This presentation gives a short introduction to some UMMs (usability maturity models), after which it delves into the experiences from recent case studies conducted during the last year in Tampere University of Technology. Some fundamental questions about how to organize one’s own usability efforts are raised, while answering these questions is mainly left for being discussed with the audience.
Organizations consistent ability to create products that have good usability can be defined as the usability maturity of that organization. This ability can be viewed either by evaluating the product itself and/or evaluating the processes by which the product is produced. This presentation is an introduction to evaluating the user centeredness of an organization’s product development processes and infrastructure.
Different usability maturity models start with an assumption that there is an ideal process to design highly usable products, and that the organization’s processes can be evaluated against this ideal to define the maturity of the organization. Evaluations can be carried out to identify what parts of the process are the most important ones to be developed. Sometimes the motivation can be a need to prove the capability of the organization to customers or other outsiders.

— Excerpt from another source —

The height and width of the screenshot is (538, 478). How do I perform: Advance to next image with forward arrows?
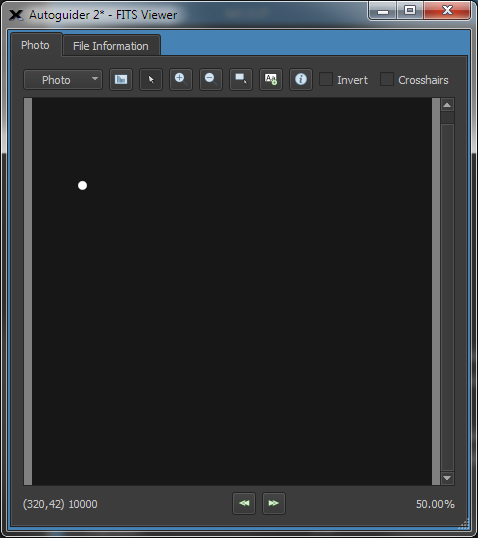[273, 503]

The motivation steers the way the evaluation is carried out, particularly the level of formalism in the evaluation process.
UMM’s have been developed both separately and in parallel with software process quality models, like CMM or SPICE. They offer a possibility to fruitfully evaluate and discuss the way that an organization is dealing with usability issues but many of them are at their best only when the desired level is relatively high and also the starting level of the organization is already somewhere higher than what the reality in many organizations is at the moment.